## Required work
#1 The forum thread about changing the principal applicant cites several eligibility score figures. List each distinct score figure it mentions and say what each one refers to.
#2 In the listing that follows the forum thread, render everything from the line containing "You are a computer-use agent." down to the line containing "tap(86, 198)" as a numbered list, omitting blank lines.

## Excerpt to read
# Chaning the principal applicant after submission fo Application



## Fayiz (Apr 16, 2009)

Dear All

I need an urgent reply regarding my queries for Canadian Immigration as I dont have much time to submit my documents. I have applied as fedral skilled worker for canadian immigration as principal applicant. Well after taking the IELTS exam my score for the eligibility of Canadian immigration is less than the qualified benchmark made by them i.e 67. My score is 66. 
I applied as myself principal applicant alongwith my wife. I want to know that can I change the principal applicant at this stage and now make my wife principal applicant without withdrawing my application as with my wife becoming principal applicant our score reaches to 74. If yes, then how is that possible and what I would have to do for this? Kindly guide me.

Moreover is there any way to apply for extension? The second option i can go for is that apply for extension and then repeat my IELTS test by remaining the principal applicant myself.
Please guide me in this regard and if u have taken information from any website do also send the link kindly.

Looking forward anxiously for reply as my last date to reach documents to embassy is 10th July and its already 6th in my country.

Thanks
Fayiz


----------



## Auld Yin (Mar 10, 2009)

Fayiz said:


> Dear All
> 
> I need an urgent reply regarding my queries for Canadian Immigration as I dont have much time to submit my documents. I have applied as fedral skilled worker for canadian immigration as principal applicant. Well after taking the IELTS exam my score for the eligibility of Canadian immigration is less than the qualified benchmark made by them i.e 67. My score is 66.
> I applied as myself principal applicant alongwith my wife. I want to know that can I change the principal applicant at this stage and now make my wife principal applicant without withdrawing my application as with my wife becoming principal applicant our score reaches to 74. If yes, then how is that possible and what I would have to do for this? Kindly guide me.
> ...


I believe you will require to abandon your application and begin from scratch with your wife as the principal applicant.
Contact the test centre/immigration office as to your extension requirement.


----------



## Fayiz (Apr 16, 2009)

Thanks I have also decided to apply for refund and then reapply for Immigration


----------

## Items

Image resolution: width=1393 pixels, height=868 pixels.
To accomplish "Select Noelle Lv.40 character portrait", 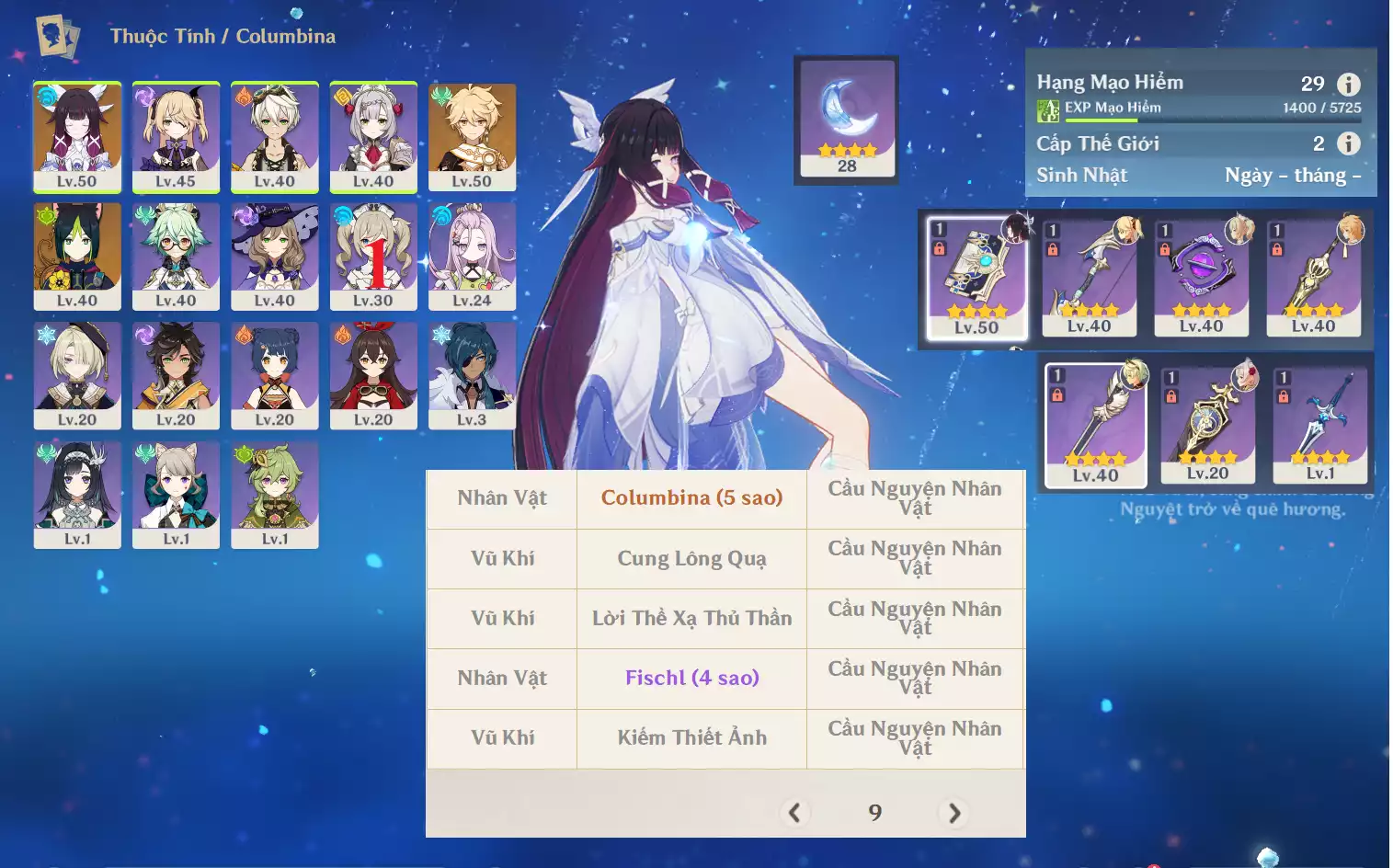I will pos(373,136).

...

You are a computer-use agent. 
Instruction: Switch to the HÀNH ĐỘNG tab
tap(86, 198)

## Task-by-task solutions
#1
- 67: the qualifying benchmark for Canadian immigration eligibility
- 66: Fayiz's score with himself as principal applicant
- 74: the score if his wife became principal applicant

#2
1. You are a computer-use agent. 
2. Instruction: Switch to the HÀNH ĐỘNG tab
3. tap(86, 198)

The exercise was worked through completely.